Una cita con expectativas desiguales
Entre los comensales que se sentaron en la mesa de ‘First Dates’ la noche del martes 27 de enero para buscar diversión y una experiencia especial estaban René (60) y Elena (61). Sin embargo, para ella la velada distó mucho de ser tan entretenida como esperaba. René nació en Múnich, aunque desde hace casi dos décadas reparte su vida profesional entre Gibraltar y Marbella, donde trabaja en el ámbito financiero. Él mismo se define como el estereotipo del alemán clásico y se presenta como «una persona seria, privada y reflexiva».

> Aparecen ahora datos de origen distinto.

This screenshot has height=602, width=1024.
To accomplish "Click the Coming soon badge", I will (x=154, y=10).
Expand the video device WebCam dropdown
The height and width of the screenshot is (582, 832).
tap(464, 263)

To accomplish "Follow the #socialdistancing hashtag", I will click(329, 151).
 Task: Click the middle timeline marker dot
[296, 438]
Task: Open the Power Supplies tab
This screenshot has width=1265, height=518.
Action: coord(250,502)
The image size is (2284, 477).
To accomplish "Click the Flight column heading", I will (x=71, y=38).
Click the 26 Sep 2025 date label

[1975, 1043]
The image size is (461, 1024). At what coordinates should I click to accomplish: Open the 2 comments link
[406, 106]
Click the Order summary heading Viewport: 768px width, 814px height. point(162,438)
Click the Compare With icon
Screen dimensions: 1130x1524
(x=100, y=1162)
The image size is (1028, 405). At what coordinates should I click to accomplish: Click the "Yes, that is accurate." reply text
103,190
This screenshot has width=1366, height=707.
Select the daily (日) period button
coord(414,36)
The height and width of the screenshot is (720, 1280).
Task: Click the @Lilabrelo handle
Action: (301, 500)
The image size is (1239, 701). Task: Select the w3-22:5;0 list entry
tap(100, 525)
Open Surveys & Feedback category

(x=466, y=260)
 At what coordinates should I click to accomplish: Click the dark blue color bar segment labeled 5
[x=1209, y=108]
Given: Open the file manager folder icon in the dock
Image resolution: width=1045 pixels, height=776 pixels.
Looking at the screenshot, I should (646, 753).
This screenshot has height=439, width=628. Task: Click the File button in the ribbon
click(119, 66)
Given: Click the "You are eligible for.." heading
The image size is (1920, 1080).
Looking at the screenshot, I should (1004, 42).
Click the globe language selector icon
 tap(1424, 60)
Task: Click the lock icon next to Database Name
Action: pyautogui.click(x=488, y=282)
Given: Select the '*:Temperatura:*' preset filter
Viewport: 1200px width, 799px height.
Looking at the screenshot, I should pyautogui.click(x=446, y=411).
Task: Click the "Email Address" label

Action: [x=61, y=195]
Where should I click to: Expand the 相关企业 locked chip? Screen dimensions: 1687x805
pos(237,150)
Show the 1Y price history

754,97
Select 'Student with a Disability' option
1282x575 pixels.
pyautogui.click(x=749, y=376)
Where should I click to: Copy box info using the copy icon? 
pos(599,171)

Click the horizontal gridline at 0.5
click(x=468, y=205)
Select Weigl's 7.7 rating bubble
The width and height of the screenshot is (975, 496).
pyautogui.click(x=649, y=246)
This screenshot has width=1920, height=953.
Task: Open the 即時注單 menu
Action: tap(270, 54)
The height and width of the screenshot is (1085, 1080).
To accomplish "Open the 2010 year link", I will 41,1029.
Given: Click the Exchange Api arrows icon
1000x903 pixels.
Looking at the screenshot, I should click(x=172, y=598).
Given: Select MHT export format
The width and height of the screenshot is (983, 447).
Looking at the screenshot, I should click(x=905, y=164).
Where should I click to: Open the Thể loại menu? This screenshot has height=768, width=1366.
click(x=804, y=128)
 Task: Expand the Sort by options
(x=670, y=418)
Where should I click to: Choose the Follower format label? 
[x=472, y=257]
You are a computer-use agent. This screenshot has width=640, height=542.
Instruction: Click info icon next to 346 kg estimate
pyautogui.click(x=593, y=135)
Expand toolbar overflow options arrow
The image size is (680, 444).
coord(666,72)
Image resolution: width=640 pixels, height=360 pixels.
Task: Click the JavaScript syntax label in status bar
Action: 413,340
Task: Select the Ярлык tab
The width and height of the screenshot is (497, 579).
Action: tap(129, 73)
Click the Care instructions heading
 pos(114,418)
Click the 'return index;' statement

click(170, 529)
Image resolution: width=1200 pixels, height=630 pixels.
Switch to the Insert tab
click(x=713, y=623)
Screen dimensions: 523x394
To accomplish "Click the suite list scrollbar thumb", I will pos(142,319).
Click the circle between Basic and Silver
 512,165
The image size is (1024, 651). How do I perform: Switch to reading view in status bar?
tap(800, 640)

En el terreno personal, confesó a Carlos Sobera que su trabajo le deja poco margen para la vida sentimental. «Me gustaría tener más tiempo para mis pasiones, y también para el amor», reconoció durante su llegada al restaurante del amor de Mediaset. De hecho, no solo no ha tenido nunca una relación estable, sino que tampoco supo concretar cómo sería su mujer ideal. «Eres muy germánico, muy ordenado», observó entonces Sobera.
Dos personalidades opuestas frente a frente
Ese perfil contrastaba con el de su acompañante, Elena, diseñadora madrileña instalada en Málaga, de carácter abierto y convicciones firmes. No me gusta el matrimonio ni los niños. «Dicen que en la vida hay que probarlo todo… Yo me casé y me separé. Finito, no hay más», sentenció ante las cámaras. En un primer momento, la impresión entre ambos fue positiva: René opinó que Elena iba bien vestida y que «para su edad está en buena forma», mientras que ella destacó que se trataba de un hombre «atractivo con buen porte». Todo cambió cuando llegó el momento de conversar. O, mejor dicho, cuando no lo hizo. Los nervios traicionaron al alemán al conocerla y casi borraron de su mente todo el vocabulario aprendido.
Silencios incómodos y paciencia agotada
Al notar que René no terminaba de soltarse, la diseñadora tomó las riendas del diálogo. «¿Eres tímido? Me va a tocar hablar a mi», comentó entre risas. Él prometió esforzarse, pero las preguntas más personales de Elena lo bloquearon todavía más. «No es muy alegre ni dicharachero. Lo he visto más bien pasivo. No me extraña que no haya tenido pareja, si eso sería un funeral», expresó ella ante el equipo de ‘First Dates’.
Más adelante, incluso pidió a las camareras otra copa de vino para ver si así se animaba a hablar, en un nuevo dardo envuelto en humor. Sin embargo, a medida que avanzaba la cena, Elena fue llegando al límite de su tolerancia. Solo pudo desahogarse a solas, frustrada por los silencios y las respuestas escuetas de su cita, ya sin fuerzas para bromear. «Me ha costado la vida sacarle las palabras, sacarle un tema de conversación. Parecía que estaba en otro mundo. Que yo venía dispuesta a pasármelo pipa… Pero es que me ha agotado, físicamente y mi paciencia», confesó. La decisión final fue clara: una mujer tan expresiva como ella no tenía futuro junto a un hombre tan reservado.